→ Required action
Wherever the string "computer" appears in the records, return the line that holds it.

==========

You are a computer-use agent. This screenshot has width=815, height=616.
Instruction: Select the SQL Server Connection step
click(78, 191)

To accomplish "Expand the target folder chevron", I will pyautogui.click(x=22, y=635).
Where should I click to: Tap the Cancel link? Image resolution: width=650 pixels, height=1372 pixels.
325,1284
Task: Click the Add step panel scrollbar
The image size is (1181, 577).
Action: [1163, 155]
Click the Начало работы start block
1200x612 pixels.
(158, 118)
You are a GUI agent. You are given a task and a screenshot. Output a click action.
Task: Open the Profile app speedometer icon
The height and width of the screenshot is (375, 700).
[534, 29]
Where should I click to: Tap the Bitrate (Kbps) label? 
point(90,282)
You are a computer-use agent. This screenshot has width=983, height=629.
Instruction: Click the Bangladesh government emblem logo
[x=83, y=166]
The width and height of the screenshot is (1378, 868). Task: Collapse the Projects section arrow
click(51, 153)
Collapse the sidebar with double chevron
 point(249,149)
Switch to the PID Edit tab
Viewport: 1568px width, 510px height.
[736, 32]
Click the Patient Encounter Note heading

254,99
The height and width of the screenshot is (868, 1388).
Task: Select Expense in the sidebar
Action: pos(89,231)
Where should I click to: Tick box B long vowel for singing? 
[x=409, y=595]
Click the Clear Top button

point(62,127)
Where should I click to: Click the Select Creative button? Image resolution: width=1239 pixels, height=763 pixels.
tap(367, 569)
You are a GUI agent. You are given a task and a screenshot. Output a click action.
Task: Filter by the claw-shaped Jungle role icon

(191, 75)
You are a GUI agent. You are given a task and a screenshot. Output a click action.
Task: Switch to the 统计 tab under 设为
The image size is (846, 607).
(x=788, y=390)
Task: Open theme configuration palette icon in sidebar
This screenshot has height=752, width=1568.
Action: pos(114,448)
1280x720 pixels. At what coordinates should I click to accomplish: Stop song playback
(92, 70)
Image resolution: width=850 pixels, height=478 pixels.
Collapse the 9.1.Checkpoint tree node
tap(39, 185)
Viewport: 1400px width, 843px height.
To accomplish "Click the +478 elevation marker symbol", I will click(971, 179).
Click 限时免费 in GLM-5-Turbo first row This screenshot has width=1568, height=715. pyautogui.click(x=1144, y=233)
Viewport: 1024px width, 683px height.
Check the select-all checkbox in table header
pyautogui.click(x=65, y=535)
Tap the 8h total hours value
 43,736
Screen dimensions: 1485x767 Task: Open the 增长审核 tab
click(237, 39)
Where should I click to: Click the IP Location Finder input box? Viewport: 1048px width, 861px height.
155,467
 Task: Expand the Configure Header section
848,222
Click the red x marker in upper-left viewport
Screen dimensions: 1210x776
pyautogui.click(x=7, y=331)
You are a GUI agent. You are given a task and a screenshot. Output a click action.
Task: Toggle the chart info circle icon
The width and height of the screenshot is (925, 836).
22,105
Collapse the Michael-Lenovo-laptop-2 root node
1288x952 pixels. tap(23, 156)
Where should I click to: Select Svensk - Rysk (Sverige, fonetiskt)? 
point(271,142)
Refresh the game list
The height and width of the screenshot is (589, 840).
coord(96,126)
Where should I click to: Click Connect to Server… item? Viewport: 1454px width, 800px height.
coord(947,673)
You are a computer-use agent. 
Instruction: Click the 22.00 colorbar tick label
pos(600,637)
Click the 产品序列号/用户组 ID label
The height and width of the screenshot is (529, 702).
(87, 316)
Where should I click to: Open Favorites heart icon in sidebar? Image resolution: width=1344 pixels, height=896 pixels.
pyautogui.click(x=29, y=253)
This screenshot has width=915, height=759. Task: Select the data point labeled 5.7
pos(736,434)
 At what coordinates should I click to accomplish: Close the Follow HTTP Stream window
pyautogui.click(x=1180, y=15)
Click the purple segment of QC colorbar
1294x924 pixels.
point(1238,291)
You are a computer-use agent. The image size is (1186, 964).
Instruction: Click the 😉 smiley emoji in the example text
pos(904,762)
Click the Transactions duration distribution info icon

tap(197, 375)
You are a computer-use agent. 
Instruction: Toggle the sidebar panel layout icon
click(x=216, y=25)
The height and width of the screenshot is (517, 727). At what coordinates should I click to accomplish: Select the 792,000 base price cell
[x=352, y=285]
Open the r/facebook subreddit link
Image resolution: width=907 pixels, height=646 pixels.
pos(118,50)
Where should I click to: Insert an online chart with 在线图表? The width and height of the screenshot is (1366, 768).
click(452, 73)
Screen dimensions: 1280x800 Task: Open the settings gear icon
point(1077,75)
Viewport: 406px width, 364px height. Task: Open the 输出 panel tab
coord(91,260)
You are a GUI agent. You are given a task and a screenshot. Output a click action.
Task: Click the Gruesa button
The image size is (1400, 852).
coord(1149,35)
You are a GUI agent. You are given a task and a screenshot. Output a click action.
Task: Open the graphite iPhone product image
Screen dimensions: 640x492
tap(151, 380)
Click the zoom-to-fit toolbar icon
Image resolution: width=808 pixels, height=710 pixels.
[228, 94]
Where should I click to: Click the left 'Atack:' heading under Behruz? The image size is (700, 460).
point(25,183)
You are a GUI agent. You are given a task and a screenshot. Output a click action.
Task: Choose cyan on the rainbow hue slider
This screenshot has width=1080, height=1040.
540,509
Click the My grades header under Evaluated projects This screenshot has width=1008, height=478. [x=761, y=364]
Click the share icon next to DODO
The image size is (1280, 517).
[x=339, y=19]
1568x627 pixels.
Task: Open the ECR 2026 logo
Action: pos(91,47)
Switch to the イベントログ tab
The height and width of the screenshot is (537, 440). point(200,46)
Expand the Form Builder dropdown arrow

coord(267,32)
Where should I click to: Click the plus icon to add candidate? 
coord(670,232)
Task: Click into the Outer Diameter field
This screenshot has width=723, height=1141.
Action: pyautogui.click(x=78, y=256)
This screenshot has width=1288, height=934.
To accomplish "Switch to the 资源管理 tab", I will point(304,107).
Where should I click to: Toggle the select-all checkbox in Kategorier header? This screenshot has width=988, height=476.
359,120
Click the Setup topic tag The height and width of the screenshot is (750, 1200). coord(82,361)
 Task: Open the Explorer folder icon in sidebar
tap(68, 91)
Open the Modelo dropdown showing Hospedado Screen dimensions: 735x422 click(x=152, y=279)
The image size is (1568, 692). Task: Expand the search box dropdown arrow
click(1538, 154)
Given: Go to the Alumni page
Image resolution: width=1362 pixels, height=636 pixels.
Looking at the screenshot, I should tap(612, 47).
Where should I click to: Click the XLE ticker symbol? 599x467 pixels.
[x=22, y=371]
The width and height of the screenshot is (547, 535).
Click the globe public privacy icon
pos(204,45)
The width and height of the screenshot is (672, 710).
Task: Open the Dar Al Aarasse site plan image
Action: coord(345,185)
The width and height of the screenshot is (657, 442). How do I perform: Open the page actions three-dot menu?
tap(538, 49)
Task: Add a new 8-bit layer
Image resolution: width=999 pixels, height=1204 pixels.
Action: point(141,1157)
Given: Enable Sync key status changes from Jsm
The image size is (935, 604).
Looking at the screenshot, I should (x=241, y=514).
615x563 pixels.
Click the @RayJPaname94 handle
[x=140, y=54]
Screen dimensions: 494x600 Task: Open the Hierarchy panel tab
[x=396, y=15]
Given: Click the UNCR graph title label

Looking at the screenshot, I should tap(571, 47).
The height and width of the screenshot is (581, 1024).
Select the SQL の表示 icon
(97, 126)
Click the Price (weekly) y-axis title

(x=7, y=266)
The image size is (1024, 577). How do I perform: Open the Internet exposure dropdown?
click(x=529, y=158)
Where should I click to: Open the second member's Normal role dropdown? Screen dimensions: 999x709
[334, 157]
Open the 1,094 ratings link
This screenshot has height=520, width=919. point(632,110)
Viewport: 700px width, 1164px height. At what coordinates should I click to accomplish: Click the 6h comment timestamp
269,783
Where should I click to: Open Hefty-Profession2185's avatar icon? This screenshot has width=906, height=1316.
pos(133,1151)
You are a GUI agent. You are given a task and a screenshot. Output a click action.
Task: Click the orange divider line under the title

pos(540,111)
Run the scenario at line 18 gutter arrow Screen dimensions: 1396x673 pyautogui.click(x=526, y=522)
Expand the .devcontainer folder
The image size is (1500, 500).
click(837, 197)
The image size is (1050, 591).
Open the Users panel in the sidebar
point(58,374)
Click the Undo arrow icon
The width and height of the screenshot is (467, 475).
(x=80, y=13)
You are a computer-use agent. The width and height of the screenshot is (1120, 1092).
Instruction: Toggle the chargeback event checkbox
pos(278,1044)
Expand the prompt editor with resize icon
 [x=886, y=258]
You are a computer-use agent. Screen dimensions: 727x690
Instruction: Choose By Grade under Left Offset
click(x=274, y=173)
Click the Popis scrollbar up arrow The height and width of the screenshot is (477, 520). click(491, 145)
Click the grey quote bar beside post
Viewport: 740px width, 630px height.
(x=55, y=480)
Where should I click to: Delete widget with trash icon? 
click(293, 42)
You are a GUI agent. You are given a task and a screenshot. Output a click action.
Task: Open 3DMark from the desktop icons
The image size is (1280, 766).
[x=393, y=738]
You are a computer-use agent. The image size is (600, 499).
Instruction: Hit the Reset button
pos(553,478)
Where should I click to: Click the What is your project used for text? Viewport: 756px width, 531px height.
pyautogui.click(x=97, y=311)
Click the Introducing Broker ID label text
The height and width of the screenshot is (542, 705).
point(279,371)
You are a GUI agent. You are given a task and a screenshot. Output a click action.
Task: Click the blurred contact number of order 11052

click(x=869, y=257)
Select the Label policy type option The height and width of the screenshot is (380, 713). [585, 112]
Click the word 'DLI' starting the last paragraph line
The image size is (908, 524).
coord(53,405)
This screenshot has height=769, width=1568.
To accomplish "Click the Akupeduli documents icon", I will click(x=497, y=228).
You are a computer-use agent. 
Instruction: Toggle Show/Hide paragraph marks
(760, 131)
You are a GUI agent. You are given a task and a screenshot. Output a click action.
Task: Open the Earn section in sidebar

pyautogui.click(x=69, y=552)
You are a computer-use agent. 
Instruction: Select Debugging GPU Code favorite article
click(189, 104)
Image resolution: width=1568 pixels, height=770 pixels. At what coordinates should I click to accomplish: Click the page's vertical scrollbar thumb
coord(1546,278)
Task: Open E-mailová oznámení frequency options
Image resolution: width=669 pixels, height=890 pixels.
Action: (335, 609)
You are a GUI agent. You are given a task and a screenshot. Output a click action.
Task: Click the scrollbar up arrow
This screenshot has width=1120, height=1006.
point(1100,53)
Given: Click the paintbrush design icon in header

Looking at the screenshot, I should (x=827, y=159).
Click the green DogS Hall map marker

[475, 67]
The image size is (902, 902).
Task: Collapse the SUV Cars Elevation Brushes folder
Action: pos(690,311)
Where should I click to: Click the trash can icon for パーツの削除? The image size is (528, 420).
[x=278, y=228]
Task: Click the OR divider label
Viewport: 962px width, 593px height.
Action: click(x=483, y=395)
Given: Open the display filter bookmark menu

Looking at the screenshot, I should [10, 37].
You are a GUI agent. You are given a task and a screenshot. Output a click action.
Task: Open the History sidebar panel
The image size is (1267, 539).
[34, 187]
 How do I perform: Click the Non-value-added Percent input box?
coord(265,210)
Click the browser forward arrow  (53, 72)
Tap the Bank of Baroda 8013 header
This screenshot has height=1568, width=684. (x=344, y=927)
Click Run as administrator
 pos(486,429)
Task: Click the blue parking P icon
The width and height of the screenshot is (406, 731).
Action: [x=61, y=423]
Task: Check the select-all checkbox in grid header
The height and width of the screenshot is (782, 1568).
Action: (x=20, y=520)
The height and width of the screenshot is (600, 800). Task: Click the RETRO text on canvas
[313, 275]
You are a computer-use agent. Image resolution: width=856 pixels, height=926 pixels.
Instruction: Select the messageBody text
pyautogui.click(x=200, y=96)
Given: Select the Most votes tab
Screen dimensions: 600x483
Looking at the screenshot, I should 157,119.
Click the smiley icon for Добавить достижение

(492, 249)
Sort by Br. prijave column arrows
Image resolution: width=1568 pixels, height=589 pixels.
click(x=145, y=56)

==========

→ Exercise response
You are a computer-use agent. This screenshot has width=815, height=616.
You are a computer-use agent. This screenshot has width=983, height=629.
You are a computer-use agent. 
You are a computer-use agent. The image size is (1186, 964).
You are a computer-use agent. 
You are a computer-use agent. The width and height of the screenshot is (1120, 1092).
You are a computer-use agent. Screen dimensions: 727x690
You are a computer-use agent. The image size is (600, 499).
You are a computer-use agent. 
You are a computer-use agent. 
You are a computer-use agent. Image resolution: width=856 pixels, height=926 pixels.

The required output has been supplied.